“What are you doing on the 14th?” Brian asked. “Would you be our Valentine?”
When Brian says “our” he means him and his Cliff. And their housemate. It’s the best Valentine’s Day a gal could ask for. There will be great conversation. There might be candlelight. There will likely be pasta. I’ll definitely be wearing that lacy item I bought using my Victoria’s Secret gift card — but that’s for me, not for Brian, Cliff, or the housemate because sometimes a gal needs to feel a little femme fatale on night out… even if she’s the only one who notices.
In my elementary school youth, Valentine’s Day was one of my favorite holidays. Everyone would come into school bearing candy for every one of his or her classmates. At the end of the day, you would have as many “Will you be Mine?” notes as you had kids in your homeroom.
It was a holiday of equal opportunity love.
Then we developed hormones.

Eventually, I spent the days leading up to the holiday lingerie shopping with my girlfriends as they went to pick out that special something for their sweethearts or went bouquet-buying with my guy friends who didn’t know whether or not roses were too cliched. I had managed to dodge Cupid’s arrows, and so was best put to use playing Venus’s other little helper.
I grew a little bitter. “Valentine’s Day is a holiday developed by older married women to make younger single women feel inadequate” –> this is something I apparently wrote in a notebook one year. I think it might have been one of those many years when the guy I liked decided to take my roommate/best friend/someone else out for Valentine’s Day instead of me.

Last year, I found a box of Victorian-style Valentines at a bookstore. They appealed to my inner history nerd and so I bought them. It was time to drop the bitter single girl act that had plagued my late teens and early twenties and to return to being that youthful innocent who loved that Valentine’s Day was an excuse to wear excessive quantities of pink lace, an excuse to eat lots of chocolate, an excuse to tell people you care about that you care about them.
And so each of my friends received a vintage Valentine in their mailbox, complete with a LOVE stamp.

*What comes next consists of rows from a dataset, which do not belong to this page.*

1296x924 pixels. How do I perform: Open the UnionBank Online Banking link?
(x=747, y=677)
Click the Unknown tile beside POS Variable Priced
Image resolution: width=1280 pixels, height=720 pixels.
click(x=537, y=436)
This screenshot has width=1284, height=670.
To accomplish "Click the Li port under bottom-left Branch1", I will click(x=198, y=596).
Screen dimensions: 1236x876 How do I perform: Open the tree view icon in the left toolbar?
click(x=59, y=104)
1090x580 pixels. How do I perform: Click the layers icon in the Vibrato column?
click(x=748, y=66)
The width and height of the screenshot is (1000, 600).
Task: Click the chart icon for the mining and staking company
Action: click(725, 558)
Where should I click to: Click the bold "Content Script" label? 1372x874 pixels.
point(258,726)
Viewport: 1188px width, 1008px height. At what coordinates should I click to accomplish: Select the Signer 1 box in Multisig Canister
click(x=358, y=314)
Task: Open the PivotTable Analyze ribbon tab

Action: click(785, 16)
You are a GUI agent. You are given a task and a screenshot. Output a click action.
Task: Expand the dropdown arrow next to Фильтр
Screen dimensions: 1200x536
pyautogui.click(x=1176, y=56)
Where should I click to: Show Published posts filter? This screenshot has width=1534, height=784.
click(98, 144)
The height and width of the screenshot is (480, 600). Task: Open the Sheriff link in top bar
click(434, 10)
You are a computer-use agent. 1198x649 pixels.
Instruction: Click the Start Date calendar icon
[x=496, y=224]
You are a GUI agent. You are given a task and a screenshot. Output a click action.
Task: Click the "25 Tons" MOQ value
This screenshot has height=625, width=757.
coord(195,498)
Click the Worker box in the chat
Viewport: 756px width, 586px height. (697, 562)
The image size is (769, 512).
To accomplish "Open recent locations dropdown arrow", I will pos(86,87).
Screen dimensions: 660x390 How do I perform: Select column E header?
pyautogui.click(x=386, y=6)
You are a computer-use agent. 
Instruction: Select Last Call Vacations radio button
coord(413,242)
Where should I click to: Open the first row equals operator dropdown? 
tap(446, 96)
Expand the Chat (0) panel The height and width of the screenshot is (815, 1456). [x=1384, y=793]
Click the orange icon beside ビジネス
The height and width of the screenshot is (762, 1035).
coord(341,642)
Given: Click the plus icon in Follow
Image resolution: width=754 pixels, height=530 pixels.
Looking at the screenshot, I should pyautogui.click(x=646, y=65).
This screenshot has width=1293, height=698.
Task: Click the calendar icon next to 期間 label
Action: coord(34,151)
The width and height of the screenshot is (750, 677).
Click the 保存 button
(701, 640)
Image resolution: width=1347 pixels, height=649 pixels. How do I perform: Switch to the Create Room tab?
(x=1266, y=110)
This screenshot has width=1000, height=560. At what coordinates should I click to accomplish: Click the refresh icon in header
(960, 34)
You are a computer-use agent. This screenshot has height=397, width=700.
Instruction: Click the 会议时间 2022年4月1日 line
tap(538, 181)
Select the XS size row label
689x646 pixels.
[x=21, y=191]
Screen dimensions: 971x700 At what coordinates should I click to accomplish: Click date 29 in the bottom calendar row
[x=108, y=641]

I don’t have a Valentine in the traditional sense this year, but I’m content. I have good friends, a box of Valentines that need to be postmarked, dark chocolate, and that something lacy for that someone special — myself.
You hit the nail on the head. I would like to add monochromatic M&M’s as well as super cheap chocolate and flowers on the 15th to why I love Feb 14. Happy Valentine’s Day, friend!